<<<<
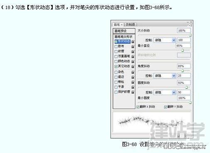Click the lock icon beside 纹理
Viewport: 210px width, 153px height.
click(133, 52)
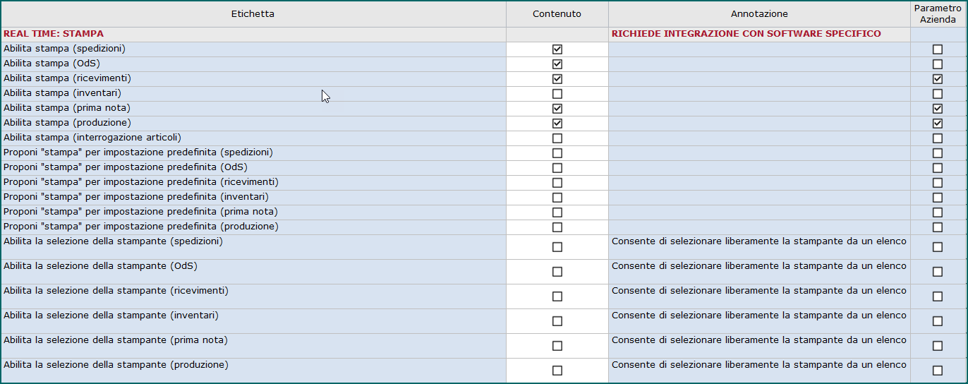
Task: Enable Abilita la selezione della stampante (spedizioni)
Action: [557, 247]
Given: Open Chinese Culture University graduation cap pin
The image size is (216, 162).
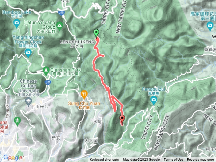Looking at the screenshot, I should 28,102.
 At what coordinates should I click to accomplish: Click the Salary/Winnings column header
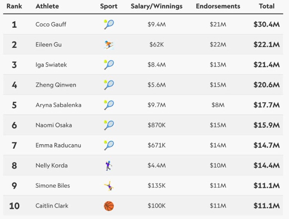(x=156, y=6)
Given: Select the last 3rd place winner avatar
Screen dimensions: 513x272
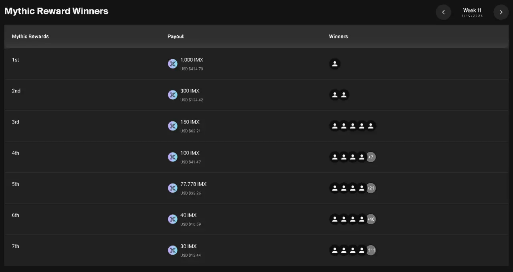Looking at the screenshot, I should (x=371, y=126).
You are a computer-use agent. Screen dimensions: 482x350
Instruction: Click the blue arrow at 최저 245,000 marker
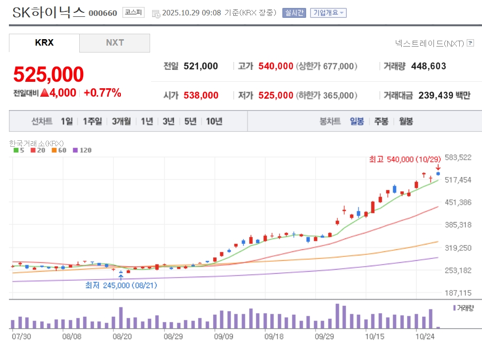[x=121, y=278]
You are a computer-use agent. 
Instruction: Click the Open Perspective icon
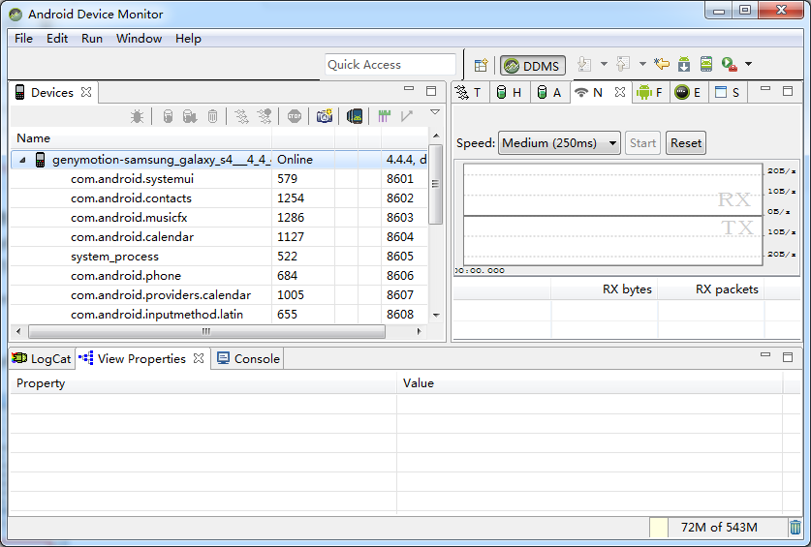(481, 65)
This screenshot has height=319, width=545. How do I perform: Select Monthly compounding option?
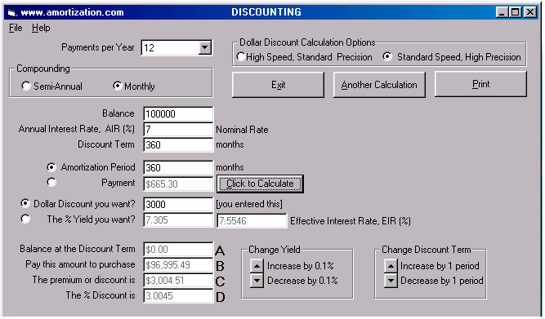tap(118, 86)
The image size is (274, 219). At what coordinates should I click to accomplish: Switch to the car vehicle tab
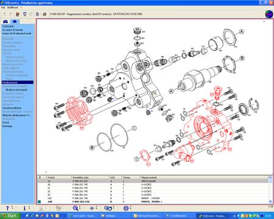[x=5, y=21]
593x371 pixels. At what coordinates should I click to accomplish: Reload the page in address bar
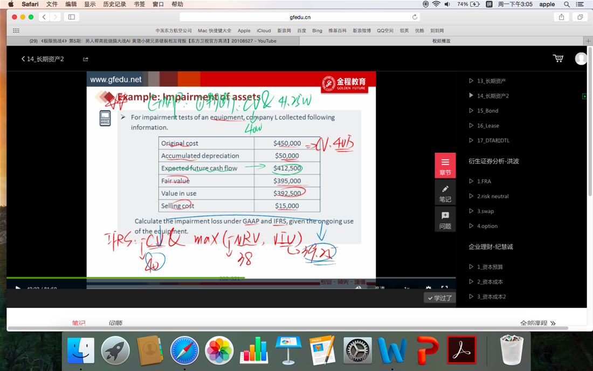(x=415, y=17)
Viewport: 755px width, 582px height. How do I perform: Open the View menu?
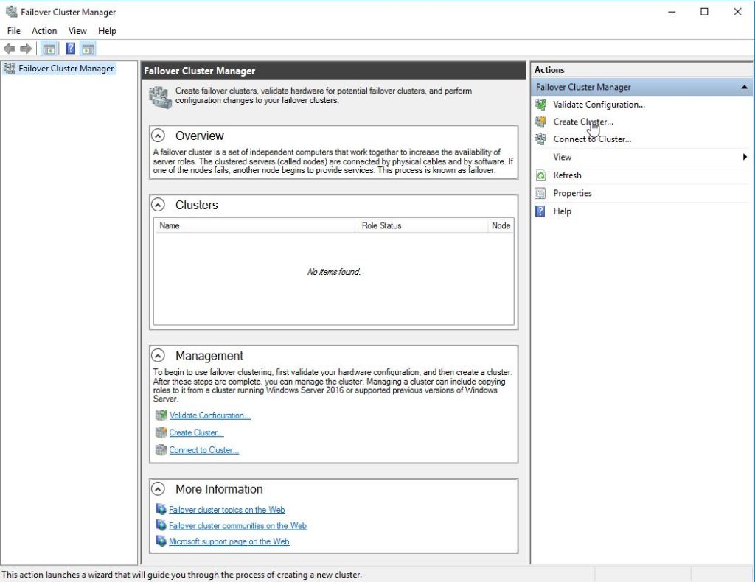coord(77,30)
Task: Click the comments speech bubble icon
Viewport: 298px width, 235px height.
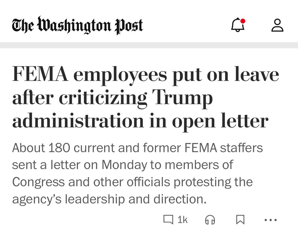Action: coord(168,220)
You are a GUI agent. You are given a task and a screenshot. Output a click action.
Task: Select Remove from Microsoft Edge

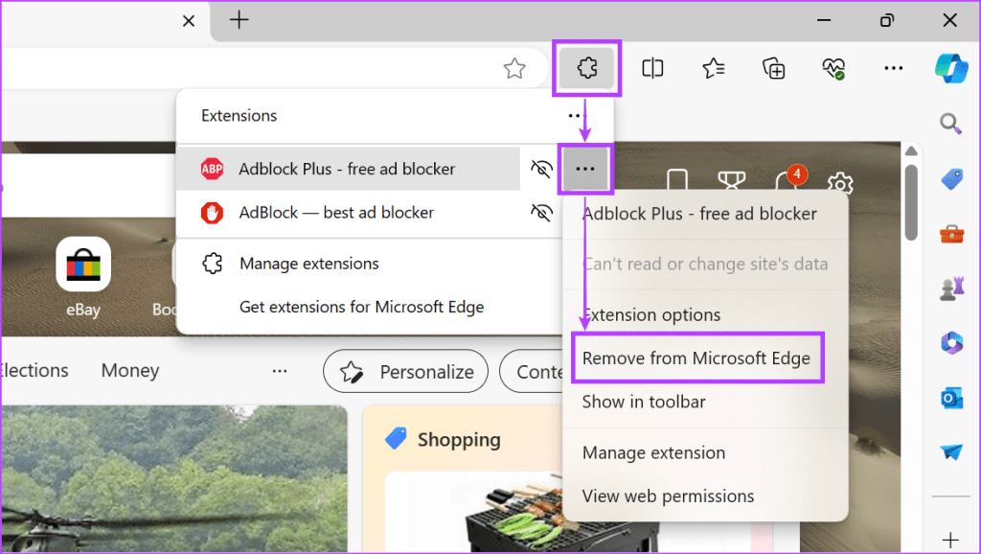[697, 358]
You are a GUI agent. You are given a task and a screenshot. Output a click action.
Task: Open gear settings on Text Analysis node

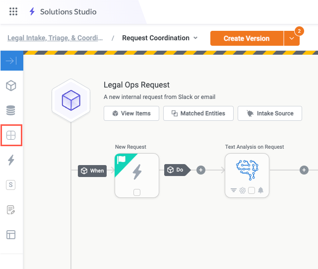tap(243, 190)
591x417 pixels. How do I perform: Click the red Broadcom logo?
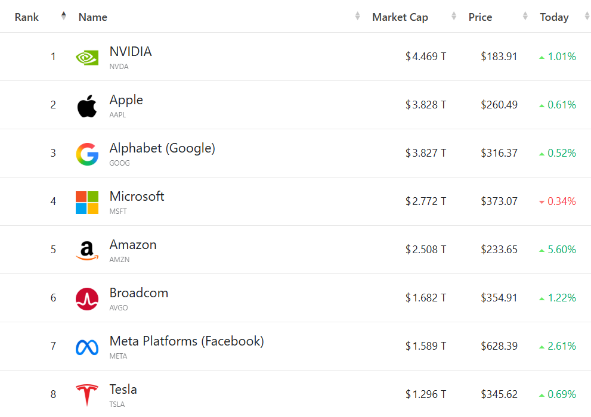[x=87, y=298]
>>>>
Prompt
Copy exactly the lines that run from the one containing "Task: Select Remove from Microsoft Edge" to the last line of the records, both included, and leave out every picture.

Response
Task: Select Remove from Microsoft Edge

[697, 358]
You are a GUI agent. You are given a task and a screenshot. Output a click action.
Task: Open gear settings on Text Analysis node

tap(243, 190)
591x417 pixels. How do I perform: Click the red Broadcom logo?
[x=87, y=298]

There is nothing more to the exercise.